DATA PROVIDED —
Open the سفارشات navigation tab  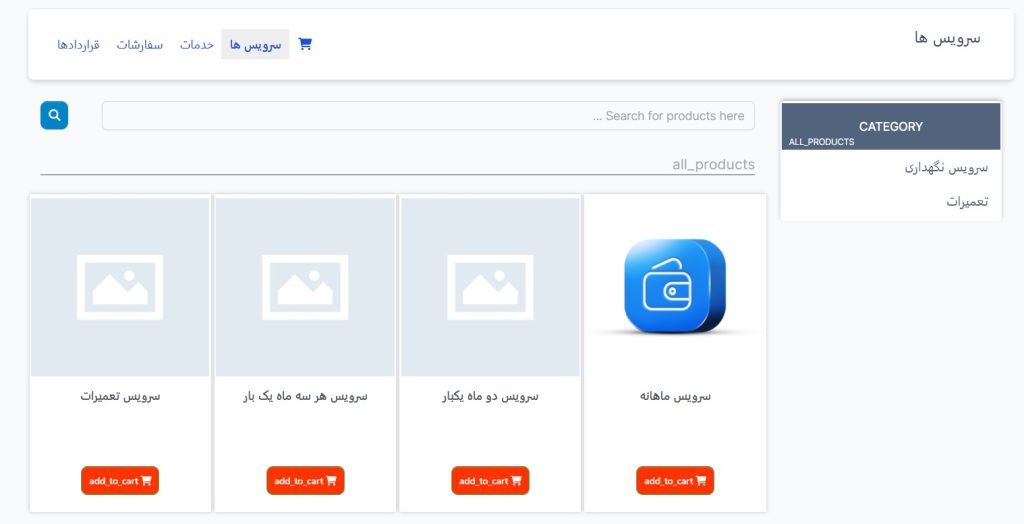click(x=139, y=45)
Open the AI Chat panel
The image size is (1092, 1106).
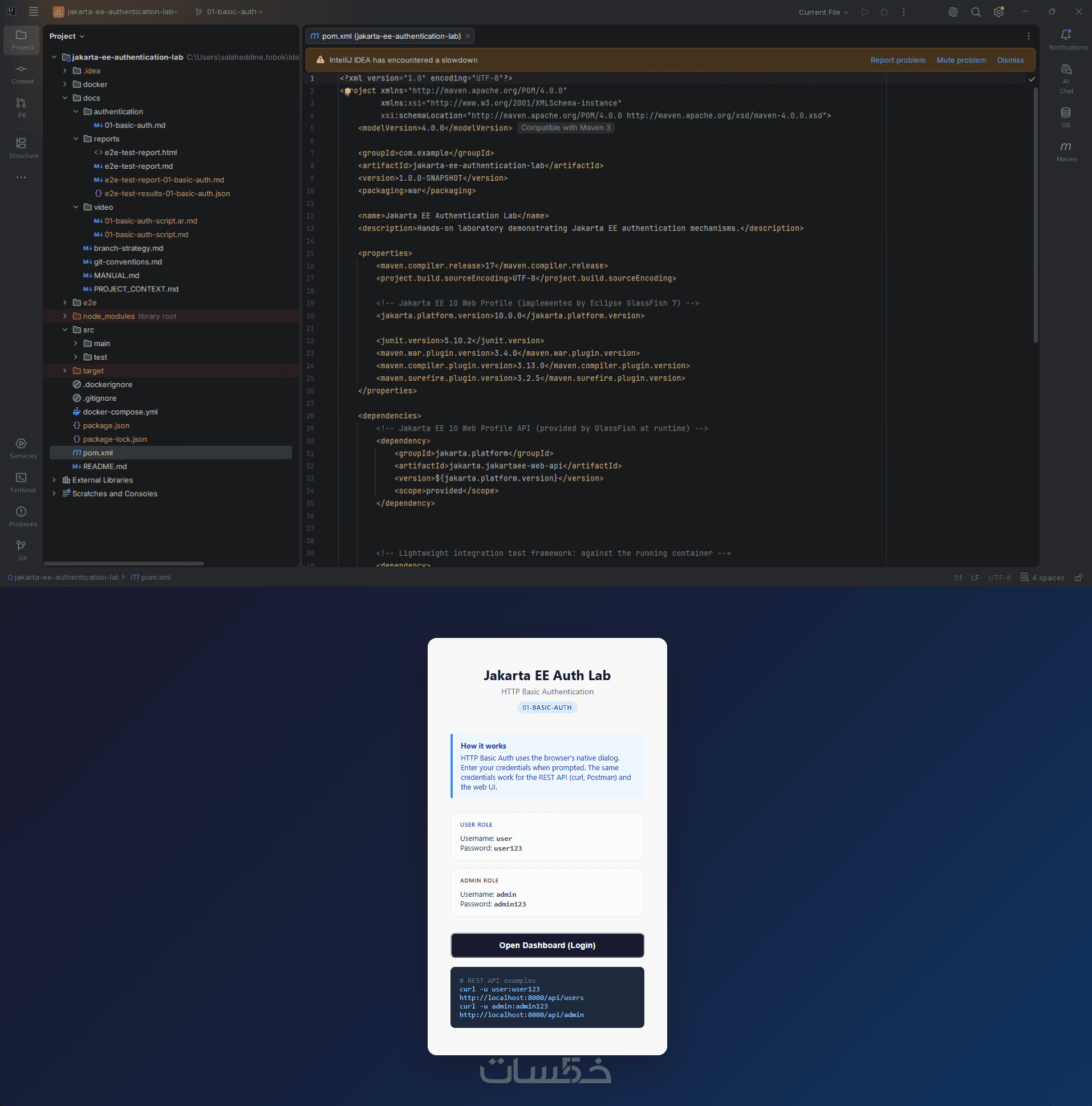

* * *

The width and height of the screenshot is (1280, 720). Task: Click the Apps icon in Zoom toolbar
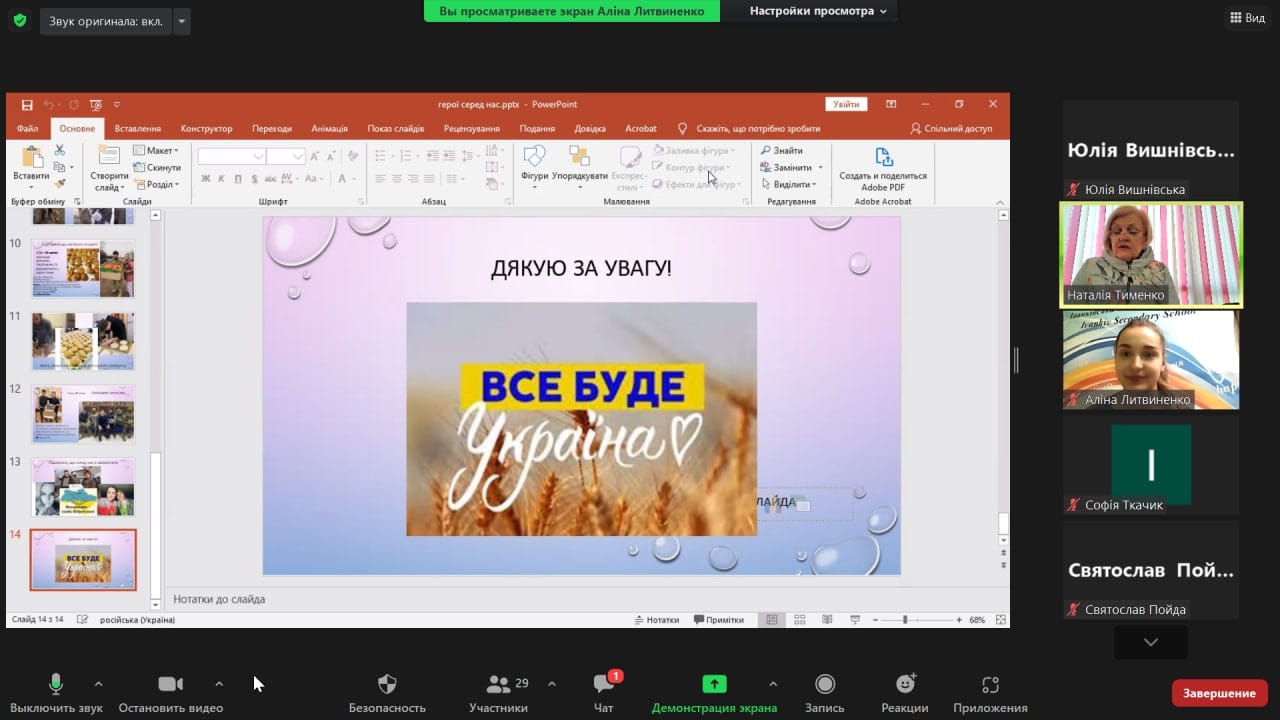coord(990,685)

---

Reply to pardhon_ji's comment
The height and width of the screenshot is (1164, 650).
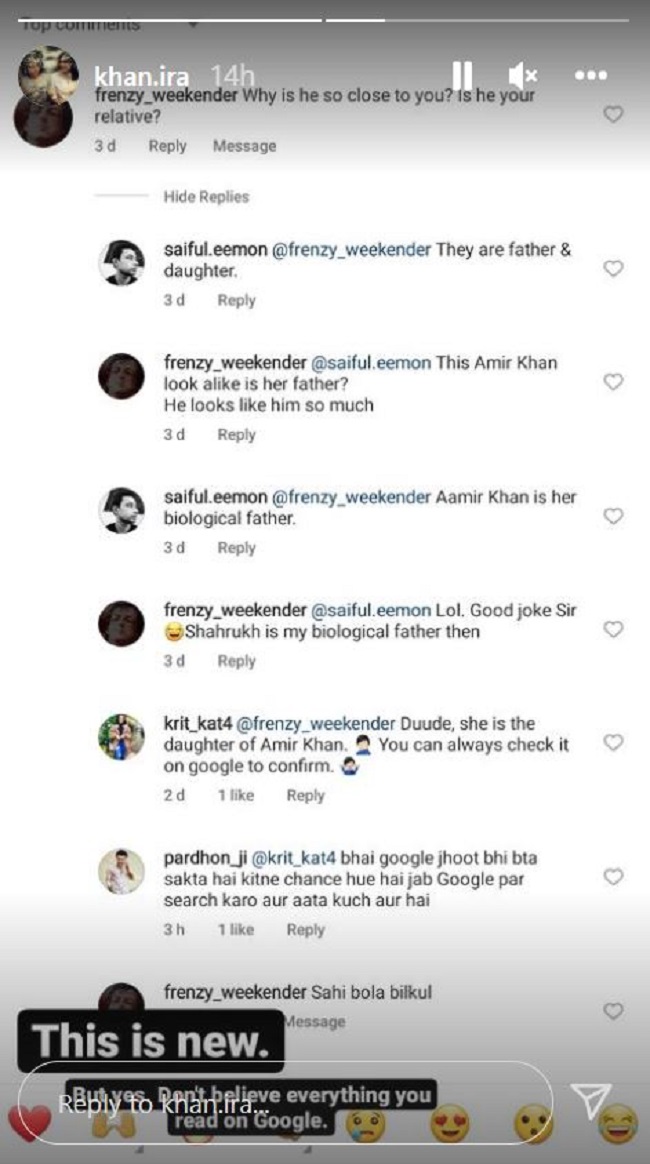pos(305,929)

WHAT IS NEEDED —
Look through the material above and print exactly the lines from the one containing "Open the AI Chat panel" to the one containing "The image size is (1092, 1106).", both included, and nothing more.

OUTPUT OF THE EXERCISE —
Open the AI Chat panel
The image size is (1092, 1106).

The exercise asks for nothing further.